Thursday, November 16, 2006

Review of Irish Repertory Theatre's "The Playboy of the Western World"

I’m going to go out on a very short limb and argue that if Melissa Lynch gives one more performance this season equal to her Pegeen Mike in J.M. Synge’s Playboy of the Western World (or her Agnes from six months ago), that she is the most promising young actress in Philadelphia today. Synge’s dark comedy, about a stranger who captures the attention of a rural Irish town, is currently playing at Plays and Players, in co-production with the Irish Repertory Theatre.

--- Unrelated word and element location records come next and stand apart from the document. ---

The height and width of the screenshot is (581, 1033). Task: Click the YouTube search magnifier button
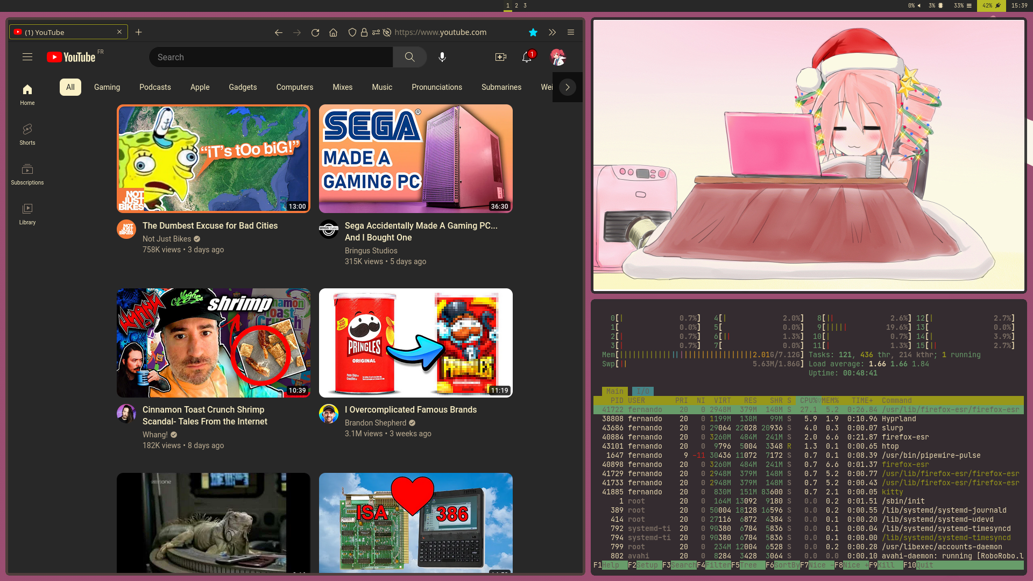(409, 57)
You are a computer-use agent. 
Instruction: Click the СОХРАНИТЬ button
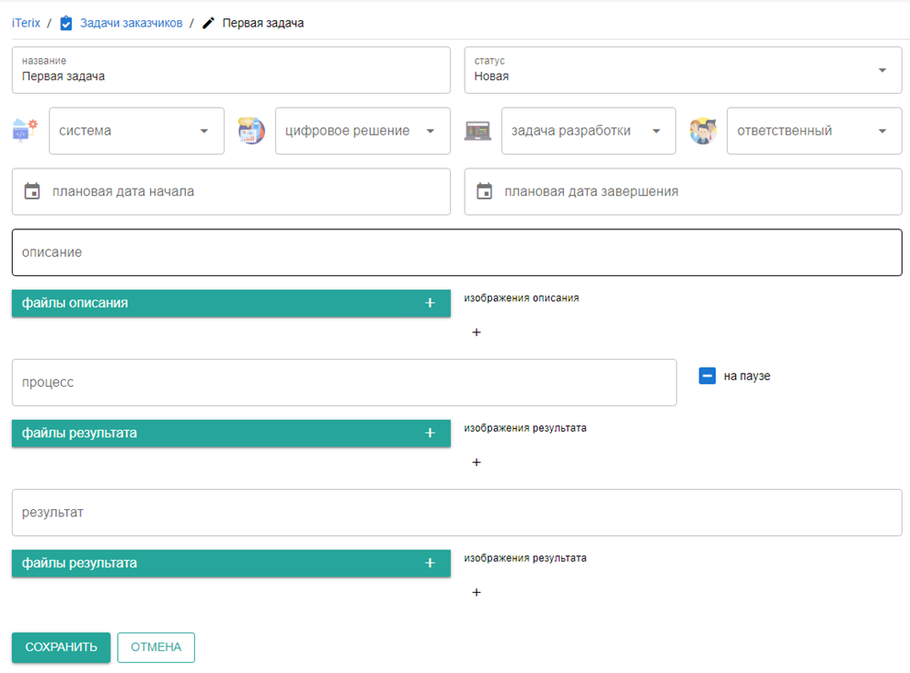point(61,647)
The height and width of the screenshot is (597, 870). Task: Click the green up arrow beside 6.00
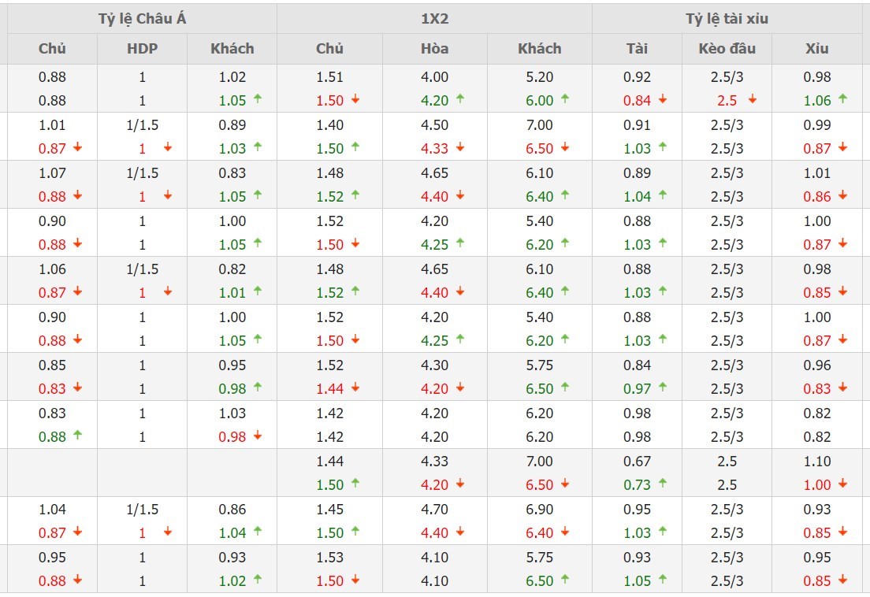pyautogui.click(x=565, y=99)

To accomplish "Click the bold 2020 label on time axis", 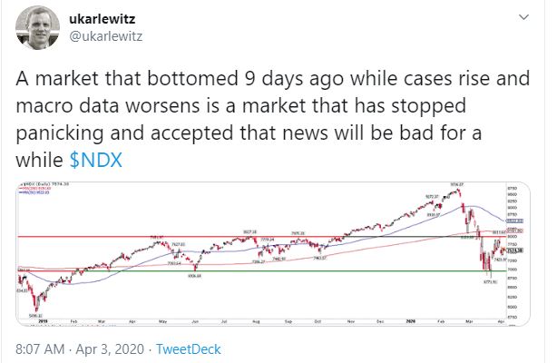I will click(410, 321).
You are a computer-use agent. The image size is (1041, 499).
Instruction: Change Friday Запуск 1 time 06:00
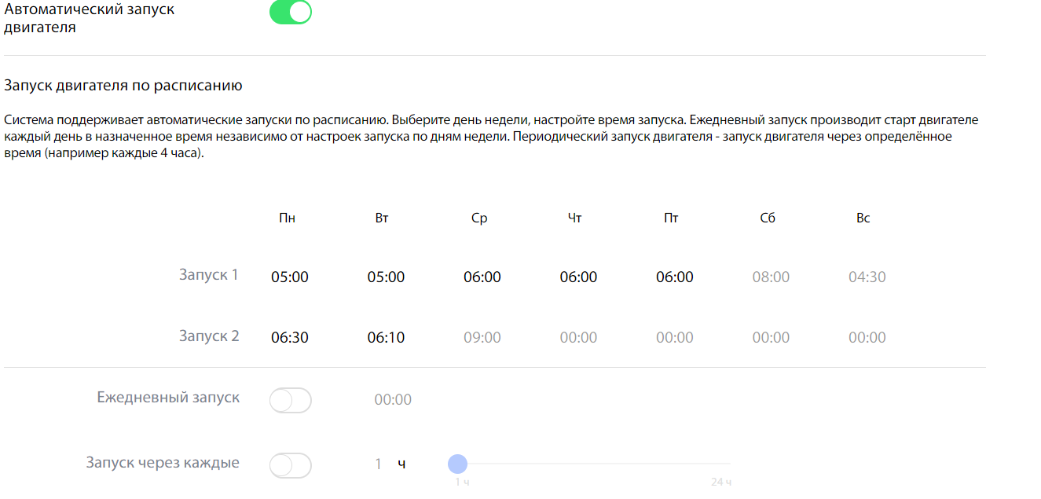point(674,277)
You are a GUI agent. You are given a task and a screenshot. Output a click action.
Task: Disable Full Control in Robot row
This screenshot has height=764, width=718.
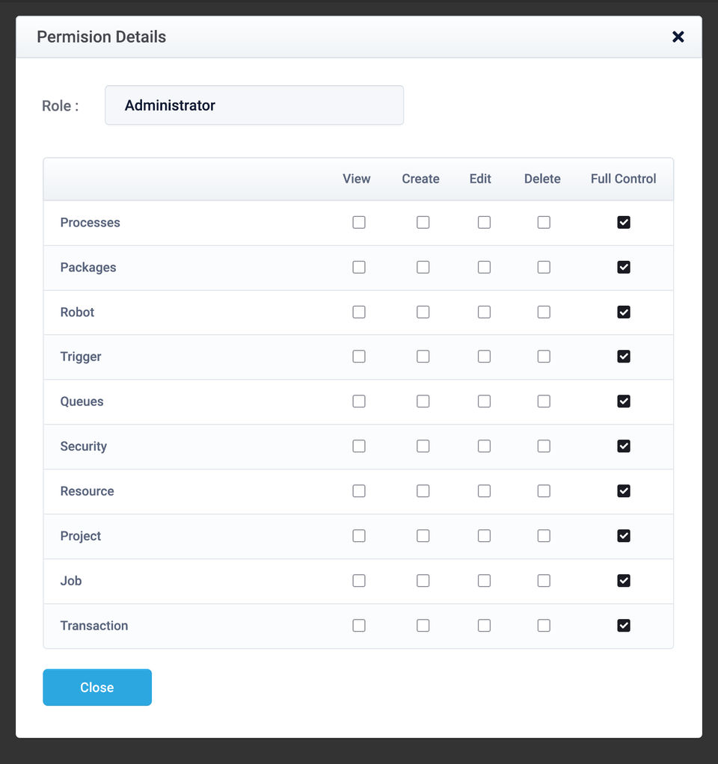click(x=624, y=312)
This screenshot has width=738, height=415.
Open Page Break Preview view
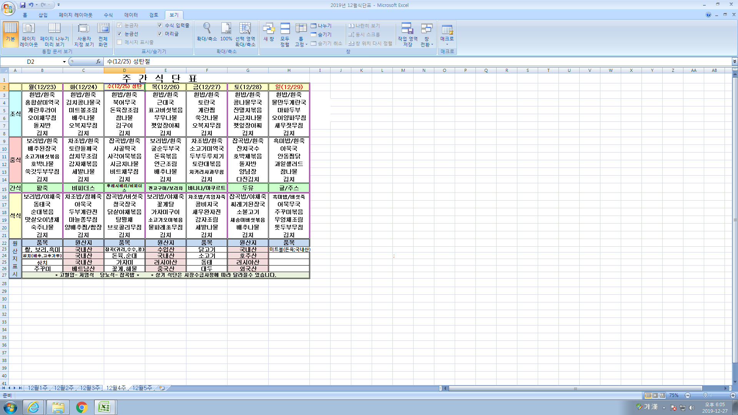(x=54, y=29)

Much of the plot in Playboy is driven by disparities: between stories and truth, bravado and cowardice, admiration and eventual disdain. These evince themselves in the very language spoken—Christy Mahon, roundly admired for “destroying his dad” by a town that believes that “a daring fellow is the jewel of the world,” is eventually castigated by them for his duplicity when told “there’s a great gap between a gallant story and a dirty deed.”

Unfortunately, great gaps plague this production as well. The directing sounds its fault line between a roaringly funny act one and two and the completely mismanaged third that follows; the acting places an even ensemble and two amazing female performances against their relatively weak male counterparts; and the sets and costumes showcase a careful attention that find no balance in the underused lighting and sound design.

Director John Gallagher manufactures most of these imbalances. Each of the first two acts he crafts skillfully with their own color and tone, while still uniting them flawlessly. The first is a dark night tinged with fire and mystery, the second, a revealing ray of morning, illuminating some secrets, while concealing others in further intrigue. These both possess great humor and depth, as Gallagher seems capable of staging anything but tension and violent physical action, both of which the third act requires in equal measure. Because of this, in act three, the humor remains, but the precipice of action that should have captivated instead falls flat, and renders the play’s finale into an end both false and completely unsatisfying.

The only even and coherent element of Gallagher’s staging lies in the liveliness of the ensemble. Act three apart, he arranges them to effects both spirited—in the gaggle of women that flock about Christy—to poignant, in the two barflies placed leisurely off to the side, treating all the drama with hilarious commentary (and that well-wrought by McKeever and Scott Robertson).

Against this solid body, the imbalance between the two women in Lynch’s Pegeen and Kate Danaher’s completely safe yet faultless performance as the Widow Quinn, stand Matt Taylor’s uneven Christy and Doug Greene’s neurotically timid Shawn Keogh. Taylor plays the playboy of the title, but lacks charm, with no smoothness to his character, and no alluring rough edges either. By a strange contrast, he’s the only one (save Lynch) that manages to stoke the fires of tension and anger in act three, where he finally hits the right notes; but by this point the change is too unbelievable, as he never gave us enough early glimpses to justify his eventual rage.

Then there is Lynch, who “possessing the devil’s own temper,” nearly redeems all these defects in full. Her performance is full of fire and passion, and infused with true verve stands as the only reliable constant in this play. One moment a viper, the next the tenderest of souls, she effects all her transitions seamlessly, with no overplay, giving a completely natural performance, effected beautifully. Her eventual moment of anguish is both dark and shameful, and yet tenderly comic in its remorse.

Despite any imbalances, Synge’s play stands as the supreme reason to see this production. Full of rich humor and beautiful imagery, the sheer poetry of the language Playboy offers is nothing short of Shakespeare. From the humble first moments of a mysterious stranger on a wind-blown night to the devastating reversal of his fortunes, this play will always succeed in producing anguish and laughter touched with sympathy and regret. Highly recommended.